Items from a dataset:
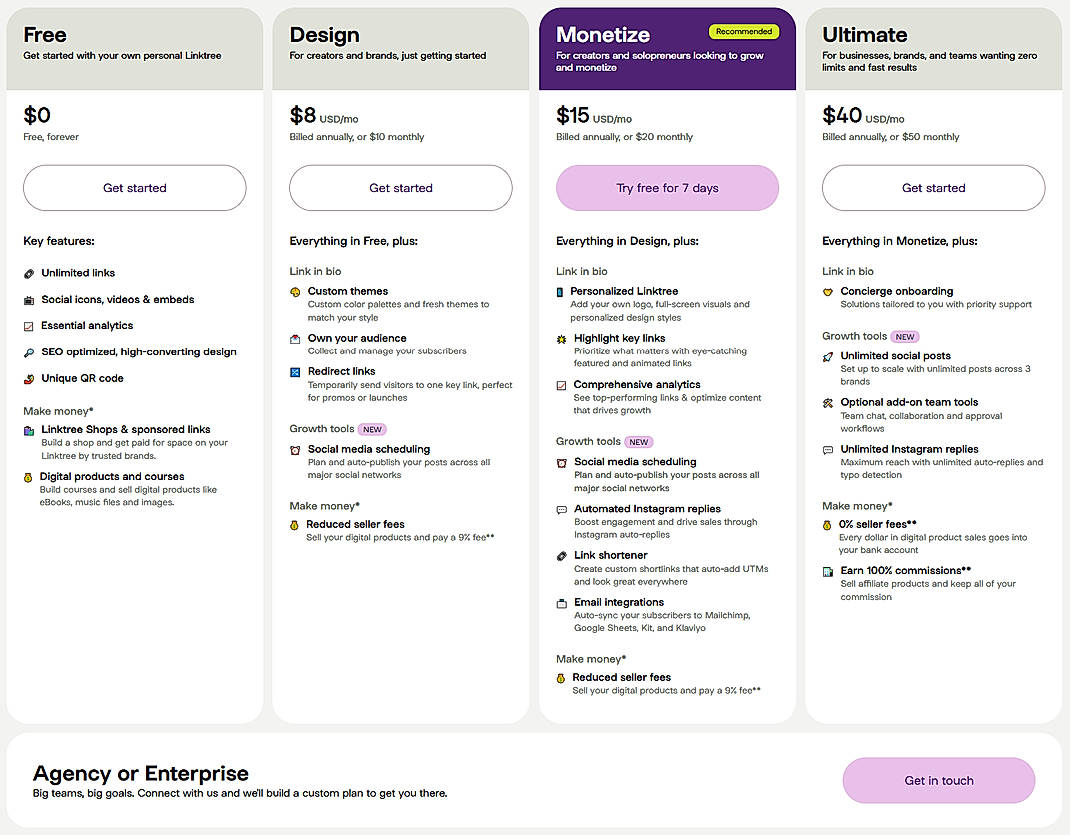Viewport: 1070px width, 835px height.
Task: Click the Social icons, videos & embeds icon
Action: (x=29, y=300)
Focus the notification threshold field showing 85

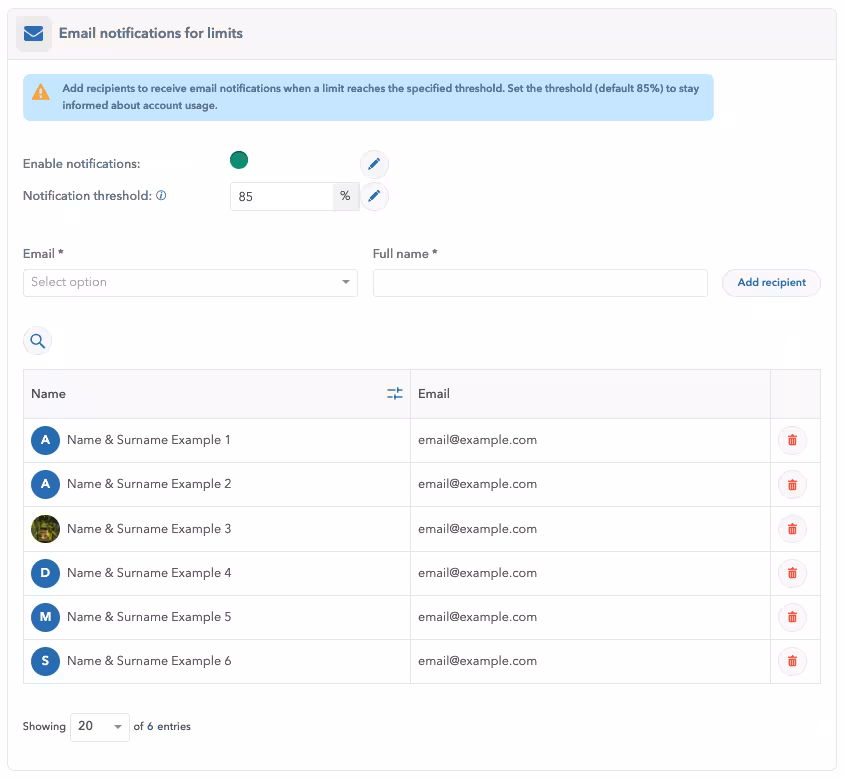click(281, 197)
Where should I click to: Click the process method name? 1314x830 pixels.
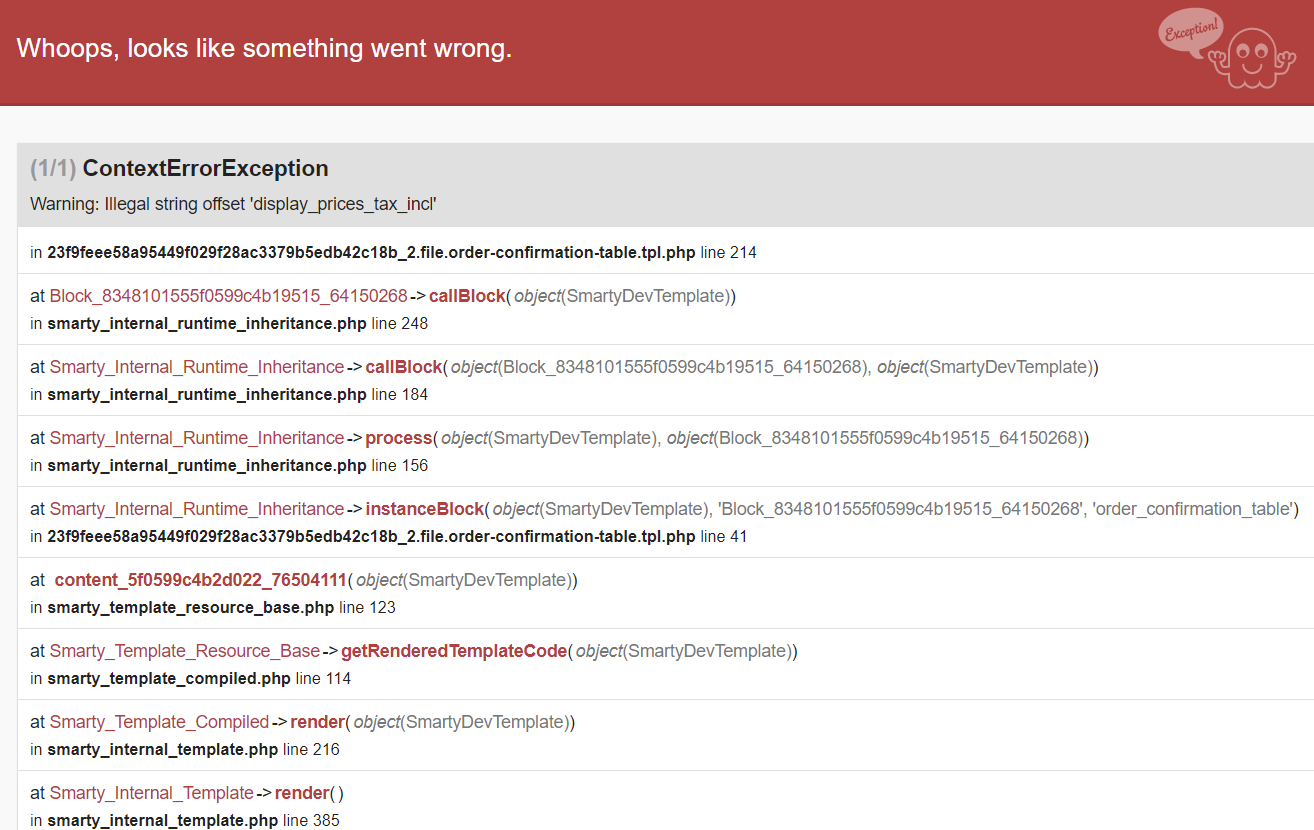[399, 438]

_EXERCISE OBJECTIVE_
A word-for-word copy of the lines from the one containing "Where should I" through the last line of the records is what is wanted, without pictures and without any other line.

_RESPONSE TO THIS EXERCISE_
Where should I click to: Click the process method name? 1314x830 pixels.
[399, 438]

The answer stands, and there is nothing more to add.